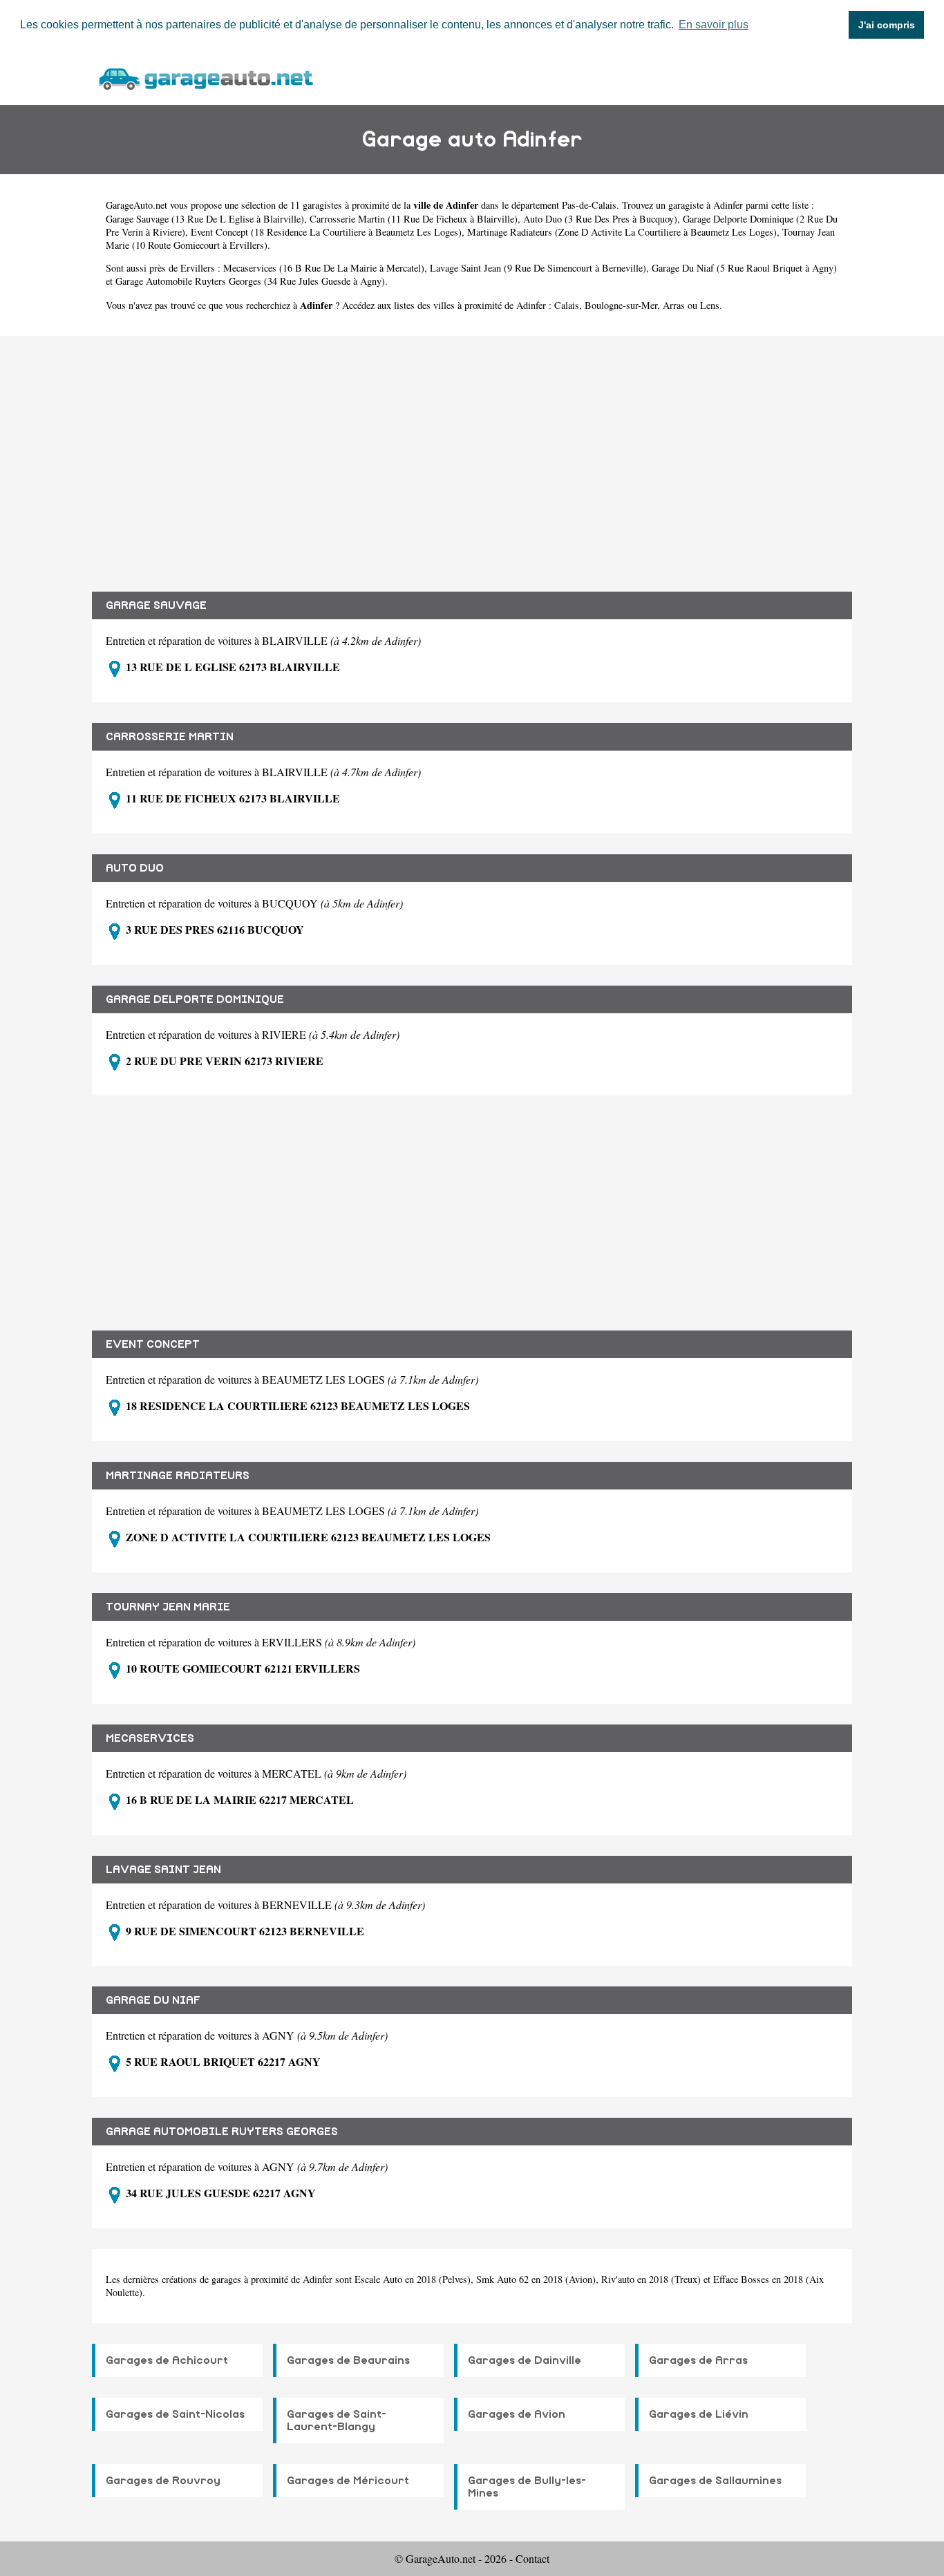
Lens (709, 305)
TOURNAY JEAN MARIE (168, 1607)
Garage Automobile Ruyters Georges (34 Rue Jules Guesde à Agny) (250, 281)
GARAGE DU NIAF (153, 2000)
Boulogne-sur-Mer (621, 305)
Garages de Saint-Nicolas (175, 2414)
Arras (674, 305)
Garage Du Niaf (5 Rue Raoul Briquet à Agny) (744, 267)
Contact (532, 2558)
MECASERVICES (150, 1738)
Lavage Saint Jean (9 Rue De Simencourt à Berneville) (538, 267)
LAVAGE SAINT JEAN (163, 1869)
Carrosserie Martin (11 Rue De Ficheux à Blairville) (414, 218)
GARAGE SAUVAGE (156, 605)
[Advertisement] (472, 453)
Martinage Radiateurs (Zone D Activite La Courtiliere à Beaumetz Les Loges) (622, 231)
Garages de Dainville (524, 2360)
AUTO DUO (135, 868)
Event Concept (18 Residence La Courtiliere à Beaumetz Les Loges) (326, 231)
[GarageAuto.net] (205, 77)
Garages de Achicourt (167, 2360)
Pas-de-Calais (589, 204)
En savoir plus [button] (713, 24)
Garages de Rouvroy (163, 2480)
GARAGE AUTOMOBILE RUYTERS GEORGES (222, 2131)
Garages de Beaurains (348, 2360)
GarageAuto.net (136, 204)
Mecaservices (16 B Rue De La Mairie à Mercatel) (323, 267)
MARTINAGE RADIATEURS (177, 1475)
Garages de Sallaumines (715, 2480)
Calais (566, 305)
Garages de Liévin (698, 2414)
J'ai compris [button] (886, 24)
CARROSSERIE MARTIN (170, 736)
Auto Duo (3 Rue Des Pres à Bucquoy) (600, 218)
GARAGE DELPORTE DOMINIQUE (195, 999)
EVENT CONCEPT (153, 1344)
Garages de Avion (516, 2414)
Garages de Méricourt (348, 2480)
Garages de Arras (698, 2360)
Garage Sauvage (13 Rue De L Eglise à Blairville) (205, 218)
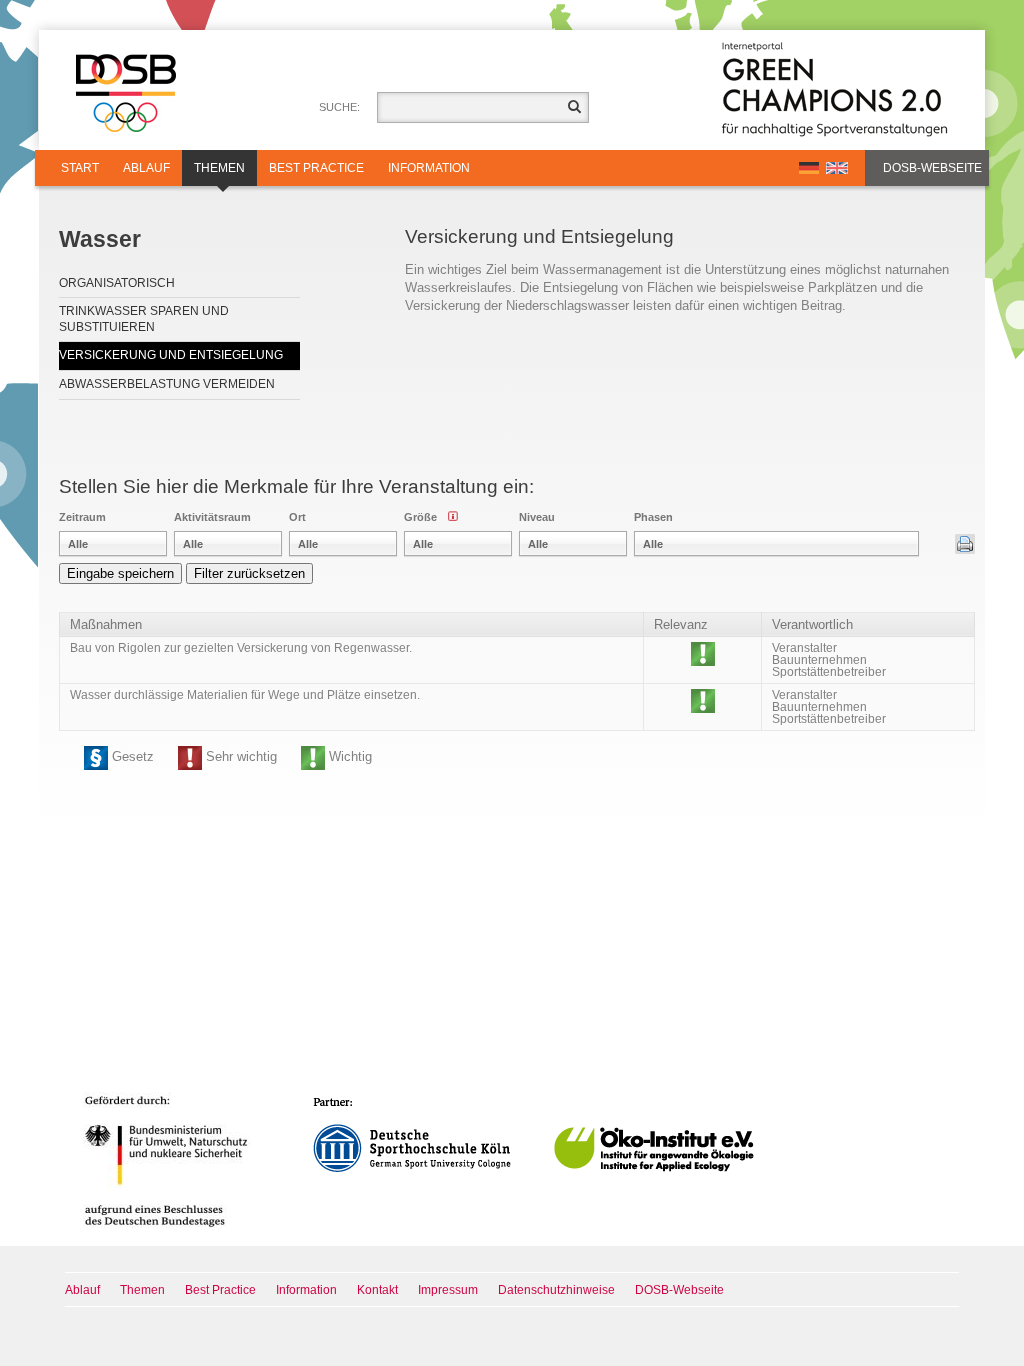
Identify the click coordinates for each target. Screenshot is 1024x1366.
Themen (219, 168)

## [Exercise prompt]
Could you return the lines in the entries above that contain "Garages"?

## [The answer]
Garages de Saint-Nicolas (175, 2414)
Garages de Dainville (524, 2360)
Garages de Achicourt (167, 2360)
Garages de Rouvroy (163, 2480)
Garages de Beaurains (348, 2360)
Garages de Sallaumines (715, 2480)
Garages de Liévin (698, 2414)
Garages de Avion (516, 2414)
Garages de Méricourt (348, 2480)
Garages de Arras (698, 2360)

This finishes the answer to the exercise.